No one need go hungry
A sermon on Jewish and Christian bread
We find ourselves in the middle of a five week series of readings that take us through the sixth chapter of the Gospel of John. This chapter has three main parts: the feeding of the 5,000; Jesus walking across the sea of Galilee; and the “Bread of Life” discourse. This week I want to step back and comment on the larger context of this chapter and of John’s Gospel as a whole.
The Gospel of John was the last of the canonical gospels to be written – probably in the early years of the second century. Although it is rooted in earlier traditions – for example, John’s account of the miraculous feeding echoes the Gospel of Mark - it reflects a development of theological reflection on the meaning of Jesus. “I am the bread of life” is the first of the “I am” statements of Jesus in John’s Gospel: I am bread; light; door; good shepherd; resurrection and life; way, truth and life; true vine. All of these are ways that Jesus identifies himself with God, the great “I am.”[1] John’s Gospel has what is called a “high Christology,” a view of Jesus in which his divinity is brought into the forefront of attention; not to the exclusion of his humanity, but in a more pronounced way than in the synoptic gospels.

Exercises =
**a)** Answer these questions using the sermon:
(i) How many weeks does the series of readings through the sixth chapter of John last?
(ii) When was the Gospel of John probably written?
(iii) Which of the "I am" statements of Jesus comes first in John's Gospel?
**b)** Reproduce everything in the sermon from "The Gospel of John was" down to "the synoptic gospels.", swapping "synoptic gospels" for "earlier gospels".

(Excerpt from a data file)
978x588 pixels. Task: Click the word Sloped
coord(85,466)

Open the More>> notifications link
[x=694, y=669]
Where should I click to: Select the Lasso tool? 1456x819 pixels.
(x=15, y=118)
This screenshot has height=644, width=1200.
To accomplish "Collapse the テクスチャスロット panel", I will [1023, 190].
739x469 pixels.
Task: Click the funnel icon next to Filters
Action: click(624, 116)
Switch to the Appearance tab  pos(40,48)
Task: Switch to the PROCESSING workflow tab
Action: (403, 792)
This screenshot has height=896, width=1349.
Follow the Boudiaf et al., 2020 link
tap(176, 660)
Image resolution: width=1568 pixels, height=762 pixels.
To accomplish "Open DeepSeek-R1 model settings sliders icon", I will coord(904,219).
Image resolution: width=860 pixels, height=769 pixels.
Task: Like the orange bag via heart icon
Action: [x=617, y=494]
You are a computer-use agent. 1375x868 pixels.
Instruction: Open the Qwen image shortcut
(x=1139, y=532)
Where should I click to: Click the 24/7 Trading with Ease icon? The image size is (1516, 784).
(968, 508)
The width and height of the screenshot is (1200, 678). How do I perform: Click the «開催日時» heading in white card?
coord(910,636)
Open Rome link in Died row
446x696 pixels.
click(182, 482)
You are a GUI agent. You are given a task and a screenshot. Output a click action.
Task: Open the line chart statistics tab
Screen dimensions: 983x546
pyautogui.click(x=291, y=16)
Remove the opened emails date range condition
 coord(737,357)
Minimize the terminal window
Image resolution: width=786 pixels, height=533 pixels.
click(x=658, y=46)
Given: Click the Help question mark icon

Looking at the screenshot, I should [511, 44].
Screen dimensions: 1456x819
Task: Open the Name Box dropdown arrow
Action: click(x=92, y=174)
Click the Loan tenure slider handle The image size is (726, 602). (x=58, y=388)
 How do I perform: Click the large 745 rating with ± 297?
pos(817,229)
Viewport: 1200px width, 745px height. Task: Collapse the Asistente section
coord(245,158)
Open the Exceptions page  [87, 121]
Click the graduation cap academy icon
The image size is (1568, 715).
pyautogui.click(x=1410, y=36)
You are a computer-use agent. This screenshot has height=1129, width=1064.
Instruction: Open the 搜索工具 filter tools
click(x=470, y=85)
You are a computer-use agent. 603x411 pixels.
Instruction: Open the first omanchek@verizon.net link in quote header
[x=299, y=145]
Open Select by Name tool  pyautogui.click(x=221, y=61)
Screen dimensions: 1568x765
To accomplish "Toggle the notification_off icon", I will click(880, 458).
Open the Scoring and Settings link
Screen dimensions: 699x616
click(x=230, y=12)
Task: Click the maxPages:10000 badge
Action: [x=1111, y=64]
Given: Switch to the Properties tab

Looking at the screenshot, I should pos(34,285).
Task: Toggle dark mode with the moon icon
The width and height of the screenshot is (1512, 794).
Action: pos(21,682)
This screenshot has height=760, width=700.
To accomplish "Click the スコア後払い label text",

Answers for the tasks =
**a)**
(i) Five weeks.
(ii) Probably in the early years of the second century.
(iii) "I am the bread of life."

**b)**
The Gospel of John was the last of the canonical gospels to be written – probably in the early years of the second century. Although it is rooted in earlier traditions – for example, John’s account of the miraculous feeding echoes the Gospel of Mark - it reflects a development of theological reflection on the meaning of Jesus. “I am the bread of life” is the first of the “I am” statements of Jesus in John’s Gospel: I am bread; light; door; good shepherd; resurrection and life; way, truth and life; true vine. All of these are ways that Jesus identifies himself with God, the great “I am.”[1] John’s Gospel has what is called a “high Christology,” a view of Jesus in which his divinity is brought into the forefront of attention; not to the exclusion of his humanity, but in a more pronounced way than in the earlier gospels.